THE TIGER RISING is good, if slight, family entertainment
Directed by Ray Giarratana
Written by Ray Giarratana, based on the novel by Kate DiCamillo
Starring Christian Convery, Madalen Mills, Queen Latifah, and Dennis Quaid
MPAA Rating PG
Runtime: 1 hour, 42 Minutes
In theaters January 21 and available digitally & on demand February 8
by Billy Russell, Staff Writer
Rob Horton (played by Christian Convery) is new to school, and an easy target for bullies, both in adult and children form. His mom has recently died, leaving his dad to raise him alone. Rob’s dad is a decent man going through a tough time of his own. The two of them live out of a little motel on the main stretch of road in a small Florida town.
Behind the motel is a patch of land owned by Mr. Beauchamp (Dennis Quaid, having the time of his life playing a snarling villain), who also owns the motel. Rob goes for a walk before school one day into the overgrown wilderness and comes across a cage containing a real, live, man-eating tiger. Also new to school is Sistine (Madalen Mills), who is just as easy a target as Rob. They, naturally, hit it off. Rob is struggling because of an internal sadness he keeps locked up. Madalen is angry. She’s angry at everyone. At everything. While Rob runs from bullies, Sistine fights back. Sometimes she looks for the fight to start.
Rob shows her the tiger in its little cage and the two go through a crisis of faith– what’s the right thing to do? Is it right to keep an animal like that locked up in a cage? Is it up to them to save it?
I’m a sucker for family-friendly entertainment that asks difficult questions and gives messy answers. Life is a difficult, nuanced thing, and there’s rarely going to be a good, clean way to do something. Rarely are there black and white villains versus good guys. A lot of the time, it’s a lot more than that. Everyone wants to be the good guy. Sometimes everyone is the good guy. Sometimes no one is. And I think a movie like The Tiger Rising understands that. And it understands how it shapes your entire life when you realize that.
The Tiger Rising is at its best in its quieter moments. Queen Latifah plays the hotel’s cleaning lady, Willie May. She plays one of those characters who espouses wisdom in easy-to-digest, bite-sized chunks that everyone can understand and agree on. It’s one of those thankless roles that requires someone with the natural charm and charisma of Queen Latifah to pull it off. She does, and her scenes are often the best.

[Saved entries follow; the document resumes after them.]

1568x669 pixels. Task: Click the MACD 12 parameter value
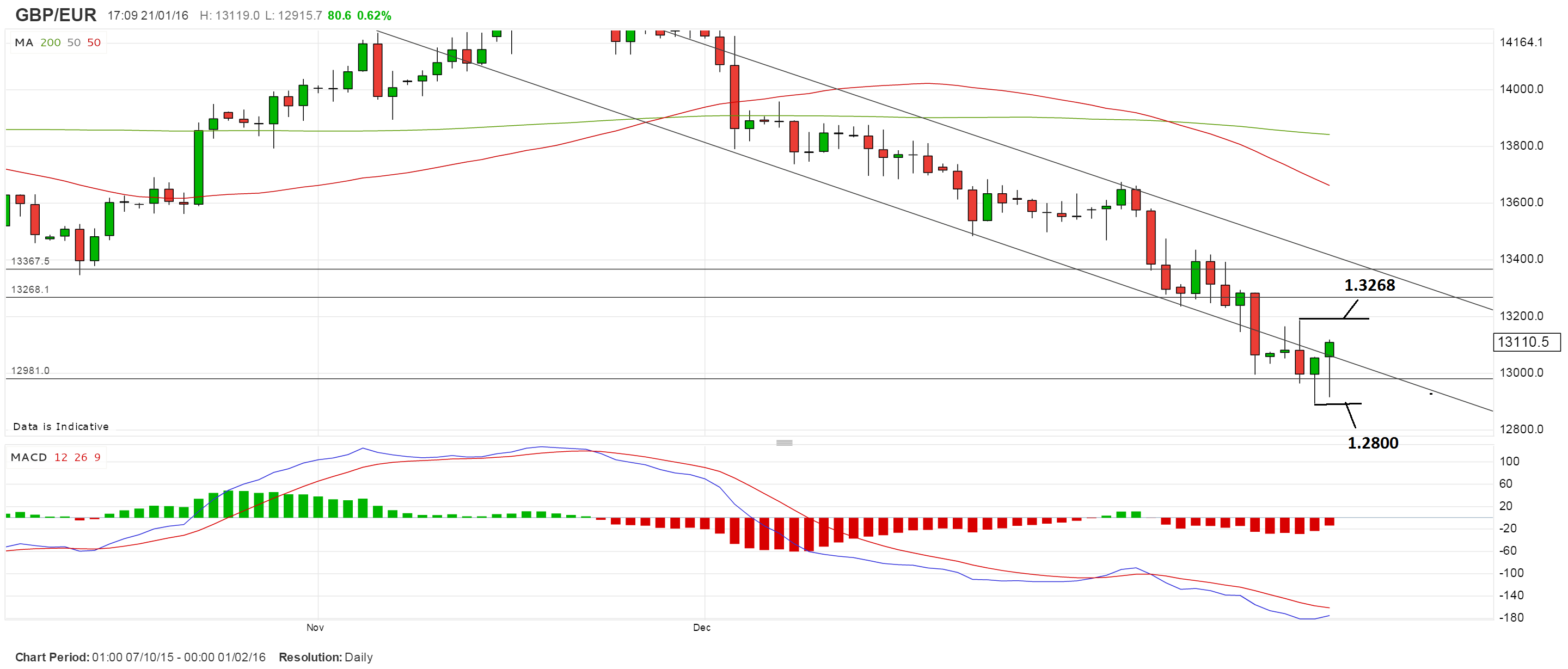click(x=61, y=457)
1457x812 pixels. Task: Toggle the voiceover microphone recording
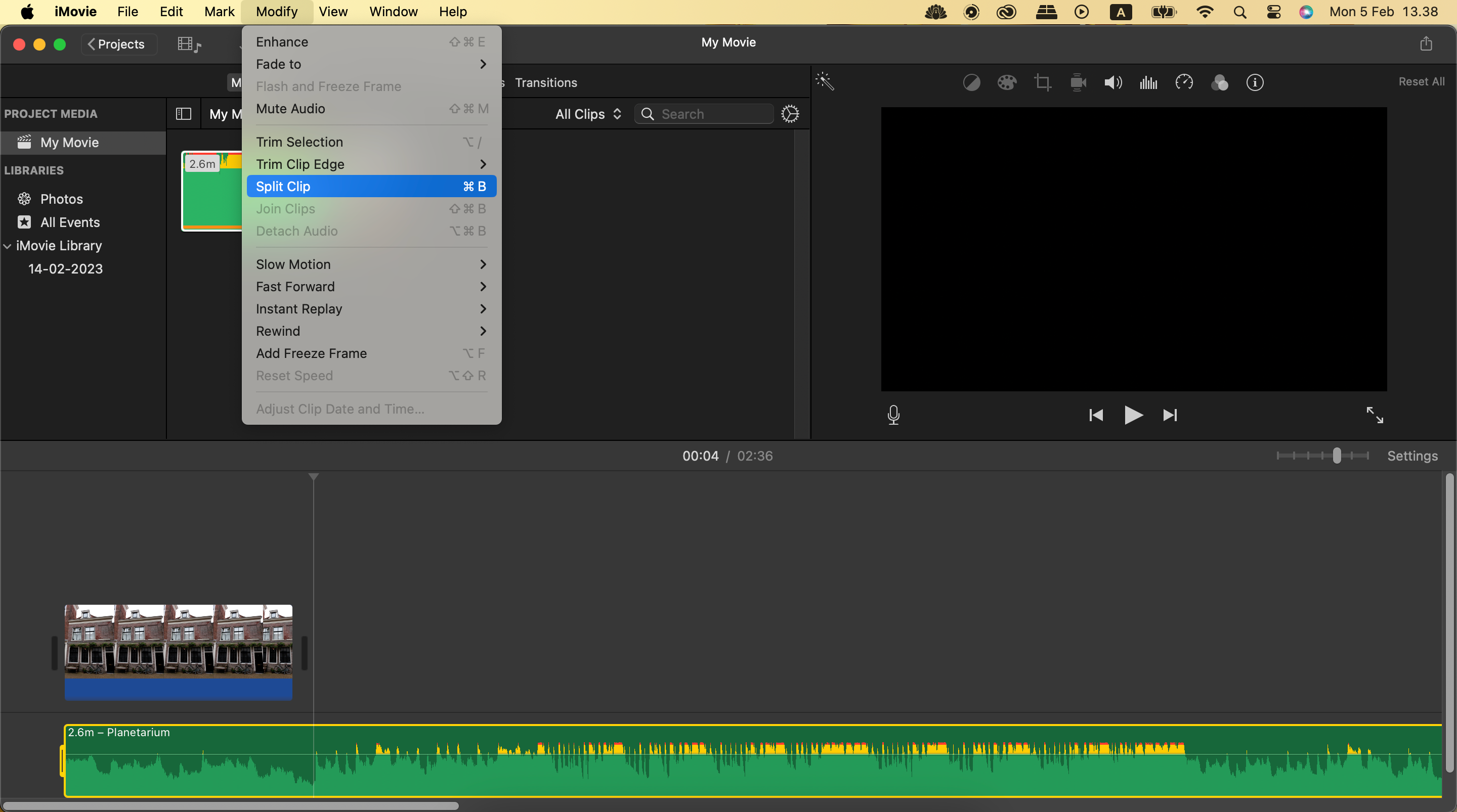pyautogui.click(x=893, y=415)
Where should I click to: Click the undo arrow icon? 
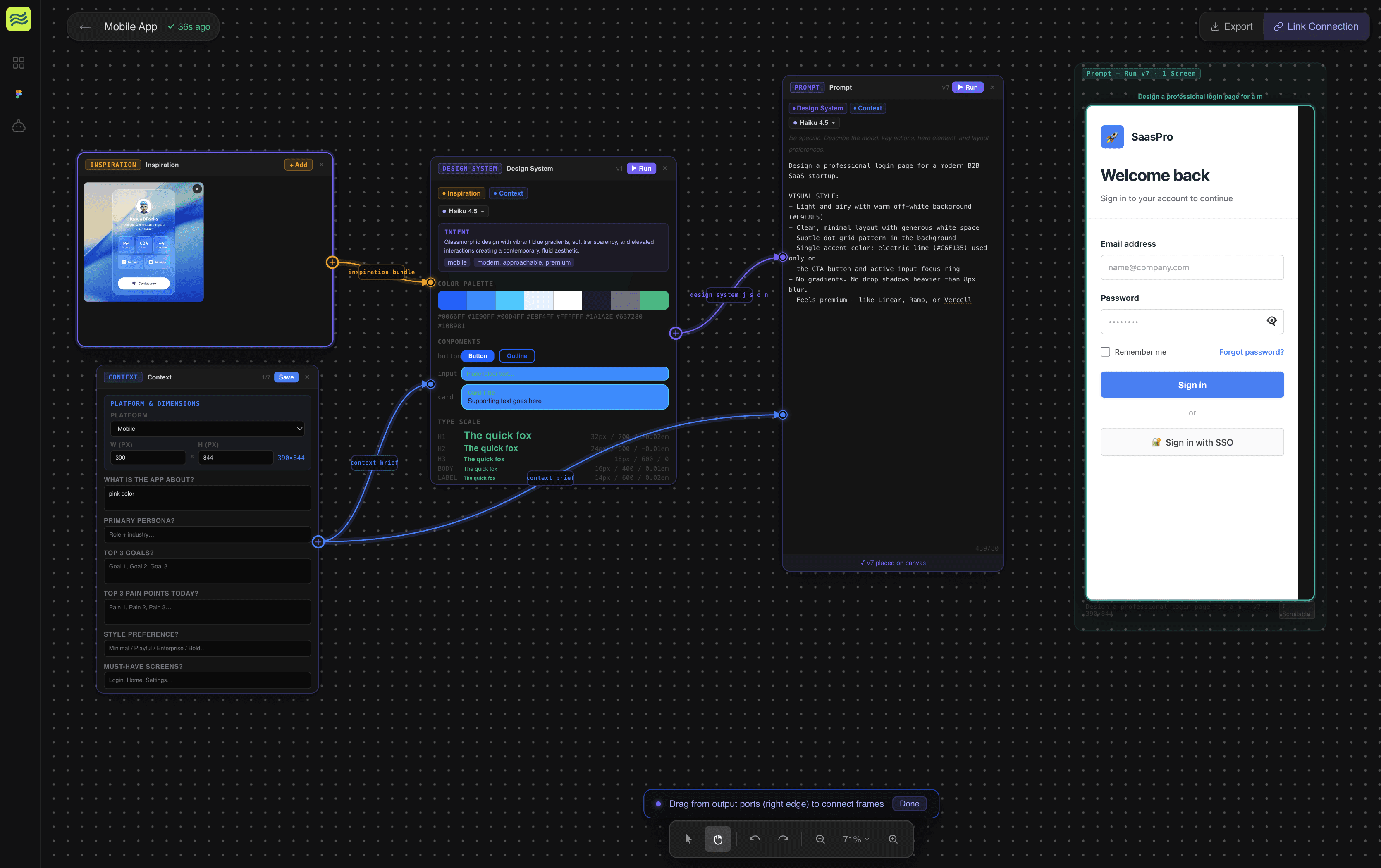coord(755,839)
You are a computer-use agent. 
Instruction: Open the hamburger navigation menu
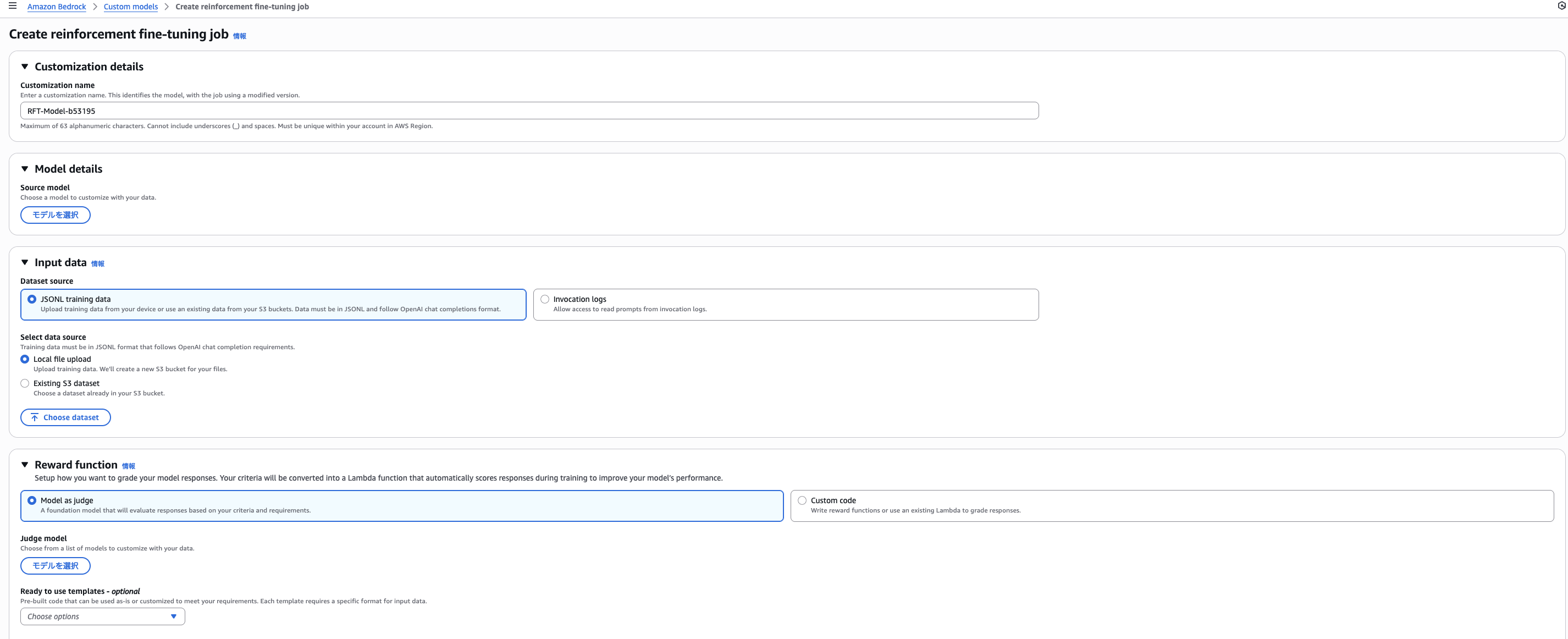pos(12,6)
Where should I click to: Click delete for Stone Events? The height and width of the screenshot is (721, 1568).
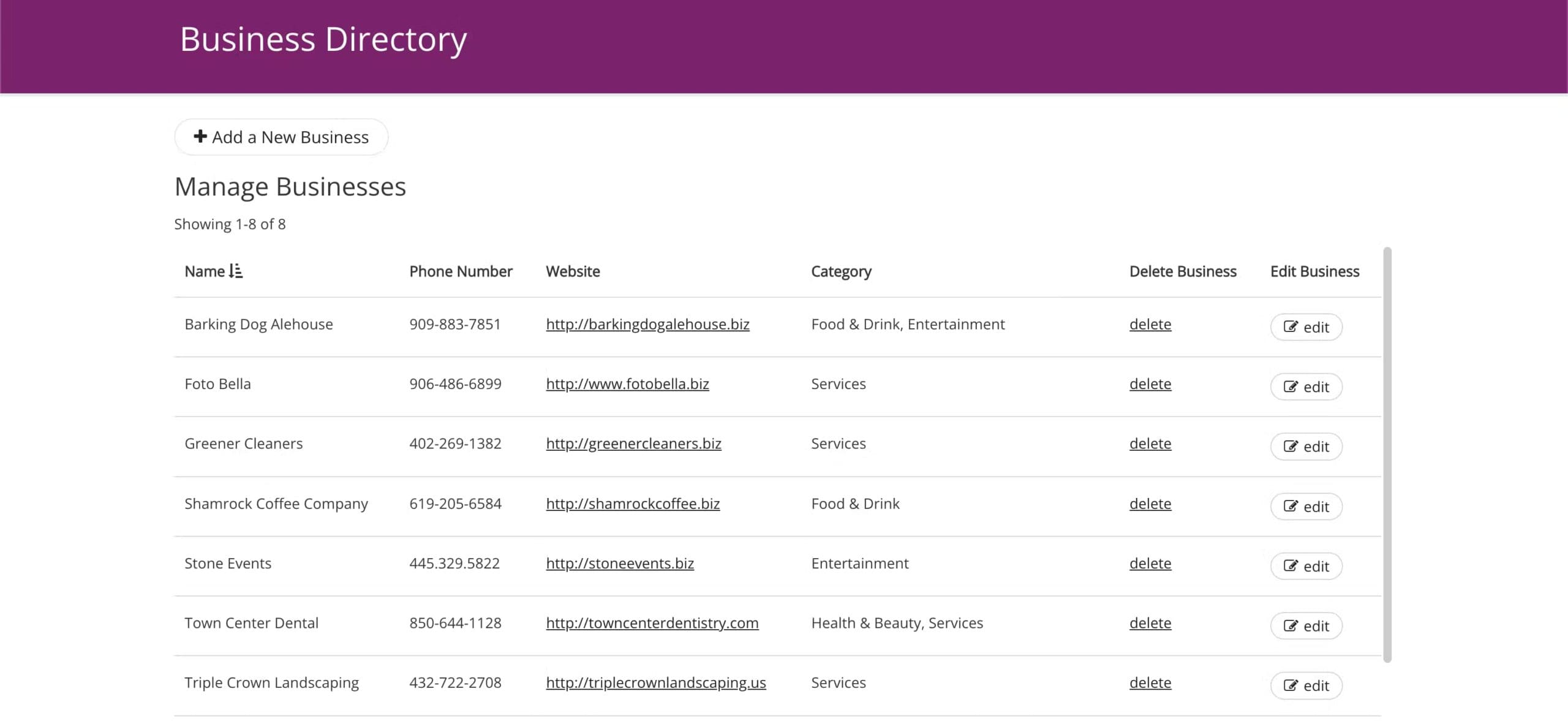tap(1150, 564)
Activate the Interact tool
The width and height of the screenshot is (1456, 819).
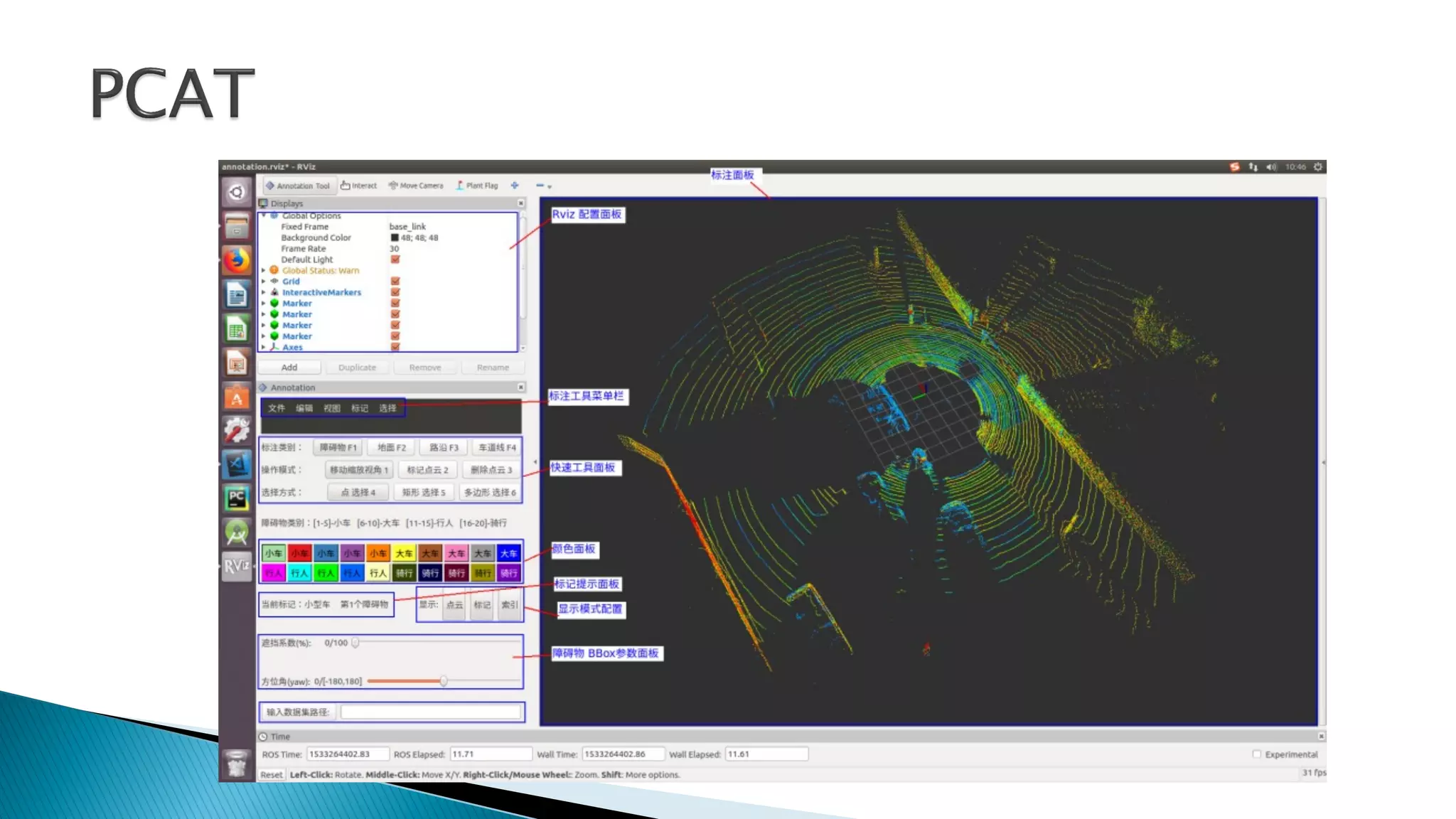tap(359, 186)
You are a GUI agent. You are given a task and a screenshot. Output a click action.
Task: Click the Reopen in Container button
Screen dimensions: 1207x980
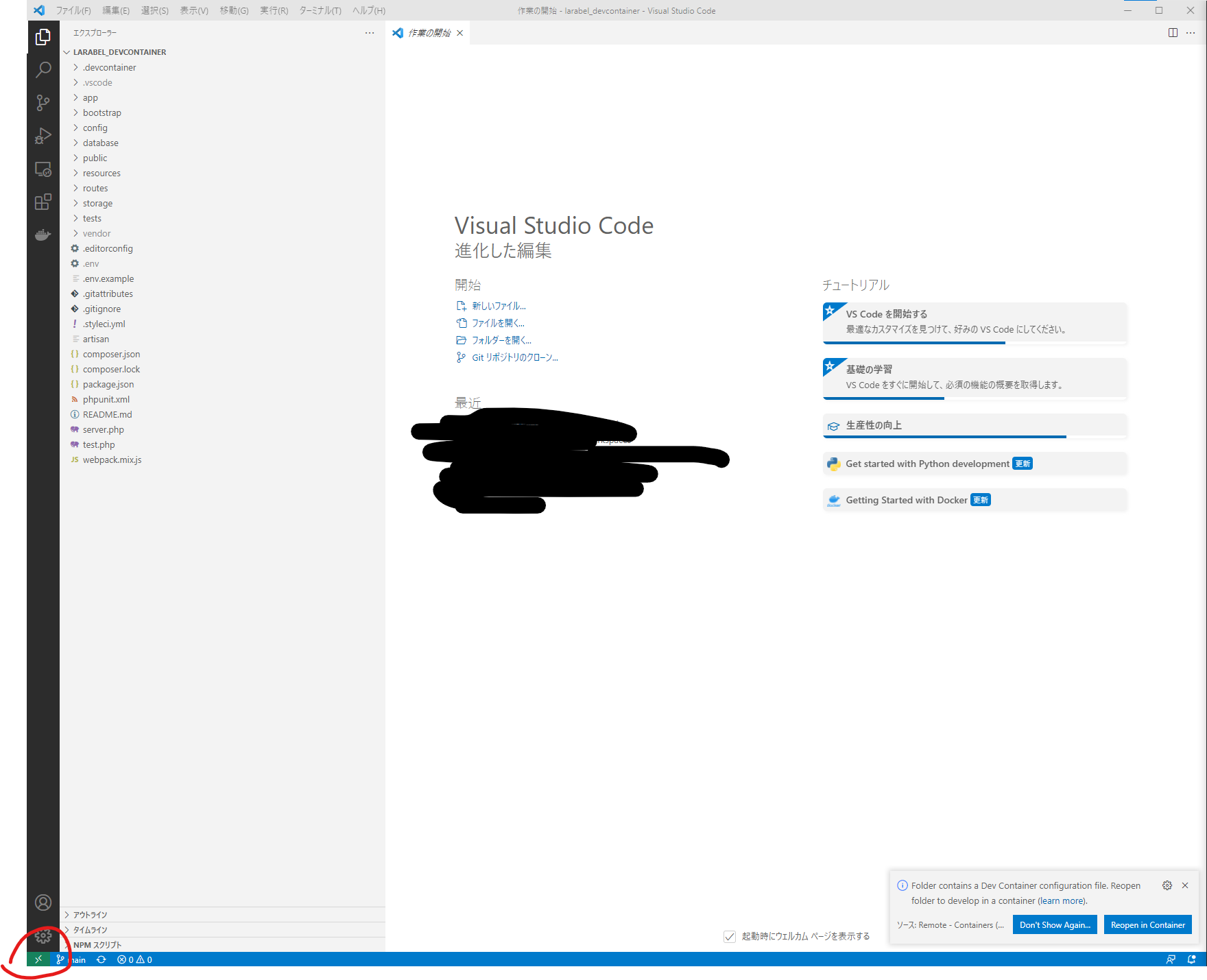(1147, 924)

There are also moments between Rob and Beauchamp, with Dennis Quaid really chewing the scenery as a dumbass good ol’ boy who keeps a wild tiger in a cage behind some rundown Florida motel. “That’s how men do business: in tigers,” he grins. To him, it’s a toy. To everyone else, it’s a tragedy on display, a failure of everything wrong in the world, come together at once.
I thought Sam Trammell did a good job, too, as Rob’s father, who can be needlessly tough, for no other reason than, “This is how to raise children,” then unexpectedly warm and loving. He doesn’t have all the answers, but he’s trying very hard to do the right thing, given his circumstances.
The Tiger Rising is less effective in its flashbacks. They don’t feel genuine. Maybe that’s the point, that what Rob is remembering is an idealized version of his mother, bathed in golden light, but it also slows down the story. I rolled my eyes a bit at some of the stuff with the bullies, that just didn’t feel real. Bullying is a sinister thing, and it just comes off as dopey here. I couldn’t imagine kids as smart as Rob and Sistine actually feeling fear from these goofball idiots.
So many movies, especially young adult or family-friendly movies, that are about someone who is an artist, will have the art literally come to life. Rob will draw a tiger, which will animate itself, leap around the pages, and Rob will stare at it, mouth ajar, wide-eyed with wonder. I get what the movie is saying, and conveying, but there’s no way to do this now without it being cheesy as all get-out.
For the movie’s few missteps, and plot threads that go nowhere (the art teacher subplot begins and ends just as abruptly), it successfully says what it wants to say about the trials and tribulations of growing up. Pre-teen angst is some of the most bizarre, painful times to go through, and I think the movie successfully, and earnestly, captures that. It’s just that it doesn’t pull any punches with its ending. The very ending, I believe, will draw some tears, and it’s an earned moment. It’s hopeful, it’s endearing, it’s heartbreaking and… it’s messy. Who was right? Who was wrong? Was anyone right? Does it even matter?